[What to work on]: Where the data below shows a picture, leave that picture out and copy the rest exactly.

Collected data
- - - - -

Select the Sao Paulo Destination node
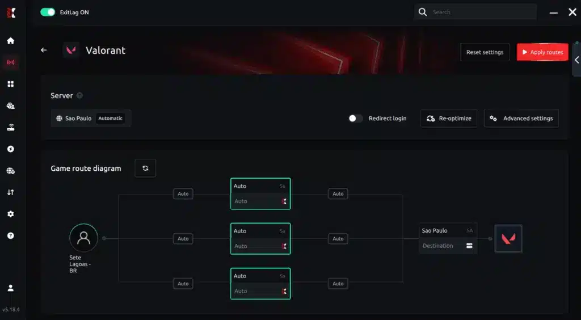Screen dimensions: 581x320 (x=448, y=238)
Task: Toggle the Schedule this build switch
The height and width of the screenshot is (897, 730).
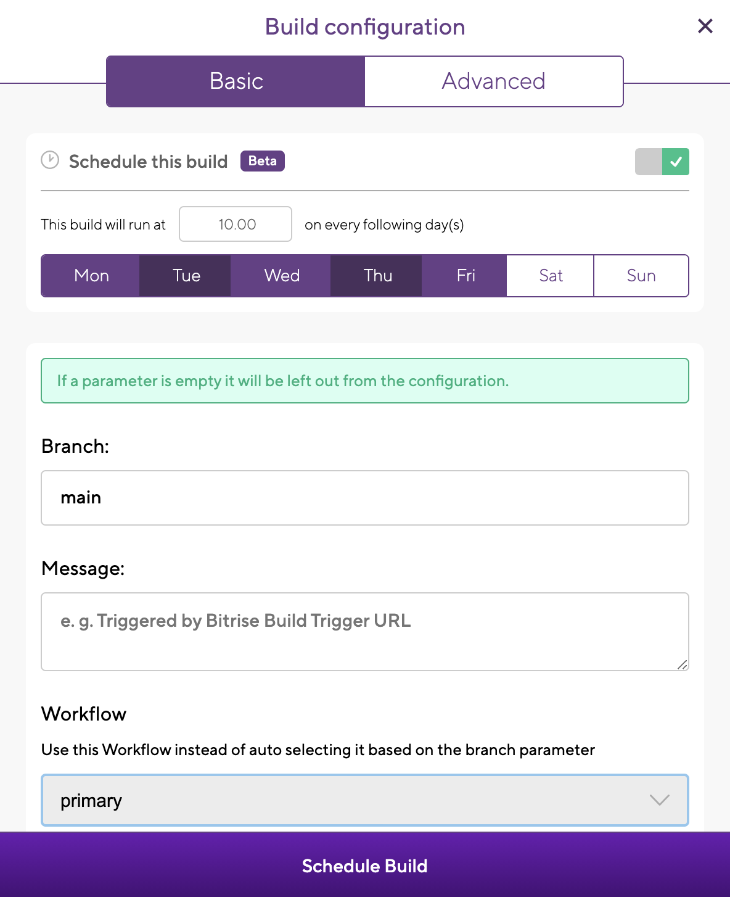Action: (662, 162)
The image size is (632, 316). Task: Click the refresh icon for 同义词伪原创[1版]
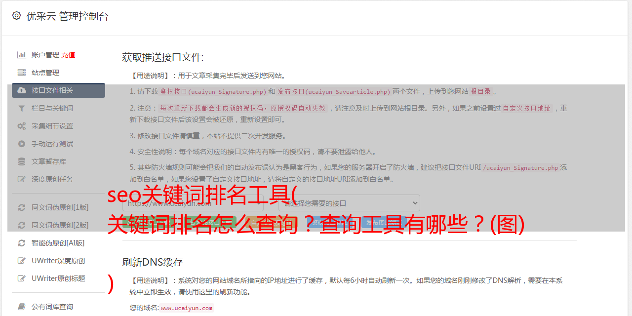pyautogui.click(x=22, y=207)
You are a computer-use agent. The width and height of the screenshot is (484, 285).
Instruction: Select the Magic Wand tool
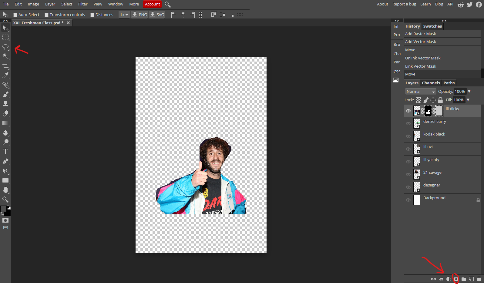[5, 56]
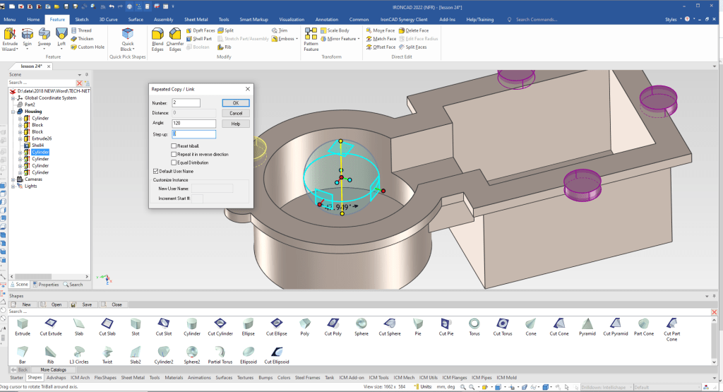Click Cancel in the Repeated Copy dialog
Screen dimensions: 723x392
coord(236,113)
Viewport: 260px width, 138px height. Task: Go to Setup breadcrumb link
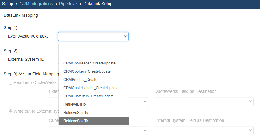coord(8,4)
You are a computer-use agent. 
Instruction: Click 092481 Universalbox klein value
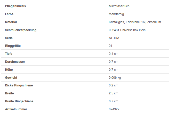[127, 30]
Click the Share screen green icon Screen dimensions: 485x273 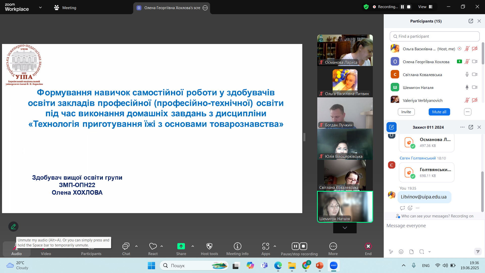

- - - - -

[Answer below]:
Select the Sao Paulo Destination node
Screen dimensions: 581x320 (x=448, y=238)
Task: Toggle the Schedule this build switch
The height and width of the screenshot is (897, 730).
Action: (662, 162)
The image size is (632, 316). Task: Click the refresh icon for 同义词伪原创[1版]
pyautogui.click(x=22, y=207)
You are a computer-use agent. The width and height of the screenshot is (484, 285).
Instruction: Select the Magic Wand tool
[5, 56]
Click Cancel in the Repeated Copy dialog
Screen dimensions: 723x392
coord(236,113)
Viewport: 260px width, 138px height. Task: Go to Setup breadcrumb link
coord(8,4)
You are a computer-use agent. 
Instruction: Click 092481 Universalbox klein value
[127, 30]
Click the Share screen green icon Screen dimensions: 485x273 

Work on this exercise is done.